* _WORK REQUIRED_:
Copy each line containing the word "computer" from the records that follow, please.

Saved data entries
BEGIN
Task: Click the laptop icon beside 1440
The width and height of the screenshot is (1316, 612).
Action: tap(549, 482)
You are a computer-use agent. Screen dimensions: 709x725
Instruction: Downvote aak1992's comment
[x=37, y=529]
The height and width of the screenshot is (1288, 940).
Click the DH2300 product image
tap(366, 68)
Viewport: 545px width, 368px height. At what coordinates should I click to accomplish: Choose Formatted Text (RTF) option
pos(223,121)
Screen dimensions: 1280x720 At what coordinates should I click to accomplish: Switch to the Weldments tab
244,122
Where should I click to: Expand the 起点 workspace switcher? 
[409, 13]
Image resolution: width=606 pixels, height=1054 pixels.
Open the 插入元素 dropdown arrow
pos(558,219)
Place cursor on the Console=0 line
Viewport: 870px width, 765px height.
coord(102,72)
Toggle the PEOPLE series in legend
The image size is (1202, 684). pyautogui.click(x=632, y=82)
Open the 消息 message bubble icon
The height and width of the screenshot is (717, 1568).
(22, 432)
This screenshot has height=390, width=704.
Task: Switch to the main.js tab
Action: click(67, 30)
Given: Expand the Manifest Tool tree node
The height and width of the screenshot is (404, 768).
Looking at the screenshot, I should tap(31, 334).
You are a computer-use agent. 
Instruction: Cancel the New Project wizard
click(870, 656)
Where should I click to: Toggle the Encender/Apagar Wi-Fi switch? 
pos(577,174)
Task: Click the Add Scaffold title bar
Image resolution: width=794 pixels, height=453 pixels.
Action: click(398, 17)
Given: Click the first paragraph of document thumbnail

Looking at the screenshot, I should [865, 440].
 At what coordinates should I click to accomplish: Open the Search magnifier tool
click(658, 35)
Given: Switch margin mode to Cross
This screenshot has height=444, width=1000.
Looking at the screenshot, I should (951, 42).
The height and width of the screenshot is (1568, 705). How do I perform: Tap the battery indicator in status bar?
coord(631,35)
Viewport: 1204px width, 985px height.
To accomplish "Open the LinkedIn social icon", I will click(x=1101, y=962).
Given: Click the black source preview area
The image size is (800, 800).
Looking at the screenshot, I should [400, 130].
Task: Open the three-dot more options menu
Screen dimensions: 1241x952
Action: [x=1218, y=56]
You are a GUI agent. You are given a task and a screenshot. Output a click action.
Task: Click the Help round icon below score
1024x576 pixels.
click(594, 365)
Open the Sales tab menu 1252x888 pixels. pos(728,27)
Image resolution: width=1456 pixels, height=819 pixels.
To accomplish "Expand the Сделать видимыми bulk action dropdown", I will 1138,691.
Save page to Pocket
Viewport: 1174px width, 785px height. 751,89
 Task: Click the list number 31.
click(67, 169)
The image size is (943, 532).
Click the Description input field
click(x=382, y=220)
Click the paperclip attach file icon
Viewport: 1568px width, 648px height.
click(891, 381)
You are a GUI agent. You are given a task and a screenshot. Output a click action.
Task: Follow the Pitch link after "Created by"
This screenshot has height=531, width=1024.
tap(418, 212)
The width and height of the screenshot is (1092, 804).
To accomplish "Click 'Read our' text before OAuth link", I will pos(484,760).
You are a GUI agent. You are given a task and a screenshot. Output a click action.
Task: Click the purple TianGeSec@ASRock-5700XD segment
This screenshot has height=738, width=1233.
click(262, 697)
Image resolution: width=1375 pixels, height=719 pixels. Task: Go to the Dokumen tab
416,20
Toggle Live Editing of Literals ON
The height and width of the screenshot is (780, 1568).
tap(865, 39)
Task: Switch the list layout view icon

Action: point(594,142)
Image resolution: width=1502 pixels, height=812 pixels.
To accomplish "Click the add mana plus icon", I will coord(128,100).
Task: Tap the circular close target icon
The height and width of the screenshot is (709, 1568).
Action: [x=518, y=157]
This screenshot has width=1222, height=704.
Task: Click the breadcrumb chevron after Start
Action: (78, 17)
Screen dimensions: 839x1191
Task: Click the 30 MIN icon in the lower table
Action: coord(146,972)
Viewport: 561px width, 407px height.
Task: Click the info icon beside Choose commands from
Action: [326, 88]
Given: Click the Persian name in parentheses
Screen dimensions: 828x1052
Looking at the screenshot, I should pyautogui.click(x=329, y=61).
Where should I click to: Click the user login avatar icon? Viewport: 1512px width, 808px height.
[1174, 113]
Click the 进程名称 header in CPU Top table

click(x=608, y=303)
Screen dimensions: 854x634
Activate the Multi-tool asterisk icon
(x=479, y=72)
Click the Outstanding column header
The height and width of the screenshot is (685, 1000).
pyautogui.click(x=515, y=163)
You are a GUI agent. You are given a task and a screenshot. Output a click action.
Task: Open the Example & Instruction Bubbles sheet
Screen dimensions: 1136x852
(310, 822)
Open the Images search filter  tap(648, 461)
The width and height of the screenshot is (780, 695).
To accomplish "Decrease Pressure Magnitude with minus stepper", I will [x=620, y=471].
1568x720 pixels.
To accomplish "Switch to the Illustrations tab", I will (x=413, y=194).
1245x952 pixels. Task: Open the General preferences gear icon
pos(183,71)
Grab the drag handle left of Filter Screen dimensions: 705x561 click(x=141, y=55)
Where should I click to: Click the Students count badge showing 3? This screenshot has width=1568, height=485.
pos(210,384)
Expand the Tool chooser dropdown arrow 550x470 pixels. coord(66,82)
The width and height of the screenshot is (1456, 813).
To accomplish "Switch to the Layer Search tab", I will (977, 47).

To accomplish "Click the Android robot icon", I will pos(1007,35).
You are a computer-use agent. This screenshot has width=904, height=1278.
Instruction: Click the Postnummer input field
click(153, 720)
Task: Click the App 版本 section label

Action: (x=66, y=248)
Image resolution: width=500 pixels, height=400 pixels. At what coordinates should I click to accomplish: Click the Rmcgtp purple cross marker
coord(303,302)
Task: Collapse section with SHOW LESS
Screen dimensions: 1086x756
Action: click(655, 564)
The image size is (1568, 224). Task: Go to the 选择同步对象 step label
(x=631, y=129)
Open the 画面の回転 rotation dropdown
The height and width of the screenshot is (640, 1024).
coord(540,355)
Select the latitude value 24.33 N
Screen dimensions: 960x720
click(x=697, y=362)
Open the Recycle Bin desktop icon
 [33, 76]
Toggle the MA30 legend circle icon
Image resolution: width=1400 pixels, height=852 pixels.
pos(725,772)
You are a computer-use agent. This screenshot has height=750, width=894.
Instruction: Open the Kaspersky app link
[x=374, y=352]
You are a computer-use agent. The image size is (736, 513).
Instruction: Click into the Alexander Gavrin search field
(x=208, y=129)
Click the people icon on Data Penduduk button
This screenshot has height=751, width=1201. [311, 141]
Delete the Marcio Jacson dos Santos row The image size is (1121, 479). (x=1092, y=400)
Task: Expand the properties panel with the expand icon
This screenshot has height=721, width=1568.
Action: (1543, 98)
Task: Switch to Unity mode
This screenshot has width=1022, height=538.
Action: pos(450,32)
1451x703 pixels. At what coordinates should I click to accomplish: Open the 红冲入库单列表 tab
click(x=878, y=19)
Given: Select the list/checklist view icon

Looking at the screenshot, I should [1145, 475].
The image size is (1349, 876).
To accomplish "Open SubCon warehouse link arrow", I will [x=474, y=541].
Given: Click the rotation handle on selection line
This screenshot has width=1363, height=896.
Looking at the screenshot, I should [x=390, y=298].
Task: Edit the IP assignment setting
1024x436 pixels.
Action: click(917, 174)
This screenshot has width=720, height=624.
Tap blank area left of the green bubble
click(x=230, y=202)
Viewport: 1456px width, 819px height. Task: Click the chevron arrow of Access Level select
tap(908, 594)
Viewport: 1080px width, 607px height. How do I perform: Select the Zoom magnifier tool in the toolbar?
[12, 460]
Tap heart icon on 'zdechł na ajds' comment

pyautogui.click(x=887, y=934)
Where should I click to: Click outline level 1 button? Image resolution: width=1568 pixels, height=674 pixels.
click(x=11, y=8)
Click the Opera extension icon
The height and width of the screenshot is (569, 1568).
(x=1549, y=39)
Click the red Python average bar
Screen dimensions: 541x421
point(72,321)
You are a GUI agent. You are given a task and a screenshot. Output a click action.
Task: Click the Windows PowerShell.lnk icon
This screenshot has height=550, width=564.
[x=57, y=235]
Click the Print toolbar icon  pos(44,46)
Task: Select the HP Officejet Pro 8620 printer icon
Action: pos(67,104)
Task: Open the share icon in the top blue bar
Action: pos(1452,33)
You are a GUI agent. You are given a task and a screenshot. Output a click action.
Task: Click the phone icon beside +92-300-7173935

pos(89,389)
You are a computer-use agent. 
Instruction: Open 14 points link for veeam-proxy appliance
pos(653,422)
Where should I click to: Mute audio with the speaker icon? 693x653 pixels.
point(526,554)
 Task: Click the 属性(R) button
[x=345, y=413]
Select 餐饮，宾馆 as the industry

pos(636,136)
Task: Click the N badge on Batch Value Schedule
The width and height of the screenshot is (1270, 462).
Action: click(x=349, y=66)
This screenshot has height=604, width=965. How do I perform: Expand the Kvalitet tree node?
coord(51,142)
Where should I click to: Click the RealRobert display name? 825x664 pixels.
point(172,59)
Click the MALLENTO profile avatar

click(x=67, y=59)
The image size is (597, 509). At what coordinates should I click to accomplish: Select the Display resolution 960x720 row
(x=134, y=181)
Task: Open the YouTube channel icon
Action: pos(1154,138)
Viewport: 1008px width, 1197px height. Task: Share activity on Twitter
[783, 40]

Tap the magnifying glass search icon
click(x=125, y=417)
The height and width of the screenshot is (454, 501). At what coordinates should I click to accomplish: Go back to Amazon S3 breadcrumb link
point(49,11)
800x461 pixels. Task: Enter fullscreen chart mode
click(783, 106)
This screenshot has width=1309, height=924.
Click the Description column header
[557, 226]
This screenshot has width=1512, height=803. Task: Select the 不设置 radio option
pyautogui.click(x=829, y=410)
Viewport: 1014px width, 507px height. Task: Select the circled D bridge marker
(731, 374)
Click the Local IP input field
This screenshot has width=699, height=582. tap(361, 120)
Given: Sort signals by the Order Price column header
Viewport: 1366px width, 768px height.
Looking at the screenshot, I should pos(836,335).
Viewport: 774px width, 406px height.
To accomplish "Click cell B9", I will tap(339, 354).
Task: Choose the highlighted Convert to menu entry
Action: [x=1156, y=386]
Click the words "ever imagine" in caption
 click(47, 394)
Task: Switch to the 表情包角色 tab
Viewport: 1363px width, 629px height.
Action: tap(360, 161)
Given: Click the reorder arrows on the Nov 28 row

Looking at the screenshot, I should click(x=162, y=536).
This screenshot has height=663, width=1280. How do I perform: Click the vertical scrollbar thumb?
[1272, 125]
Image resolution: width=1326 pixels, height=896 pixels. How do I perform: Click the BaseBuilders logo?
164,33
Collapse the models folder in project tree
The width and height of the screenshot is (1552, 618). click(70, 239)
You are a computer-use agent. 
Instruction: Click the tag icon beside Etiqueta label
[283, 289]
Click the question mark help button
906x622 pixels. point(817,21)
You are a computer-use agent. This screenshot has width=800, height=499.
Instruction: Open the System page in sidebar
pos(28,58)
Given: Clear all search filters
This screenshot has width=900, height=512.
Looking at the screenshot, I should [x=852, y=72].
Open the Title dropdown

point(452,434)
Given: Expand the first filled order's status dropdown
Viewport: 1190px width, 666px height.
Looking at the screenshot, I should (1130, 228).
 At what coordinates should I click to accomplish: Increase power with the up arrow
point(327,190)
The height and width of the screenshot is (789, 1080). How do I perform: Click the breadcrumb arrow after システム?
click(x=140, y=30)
END
* _SOLUTION FOR THIS PROBLEM_:
You are a computer-use agent. Screen dimensions: 709x725
You are a computer-use agent. 
You are a computer-use agent. This screenshot has width=904, height=1278.
You are a computer-use agent. This screenshot has height=750, width=894.
You are a computer-use agent. The image size is (736, 513).
You are a computer-use agent. 
You are a computer-use agent. 
You are a computer-use agent. This screenshot has width=800, height=499.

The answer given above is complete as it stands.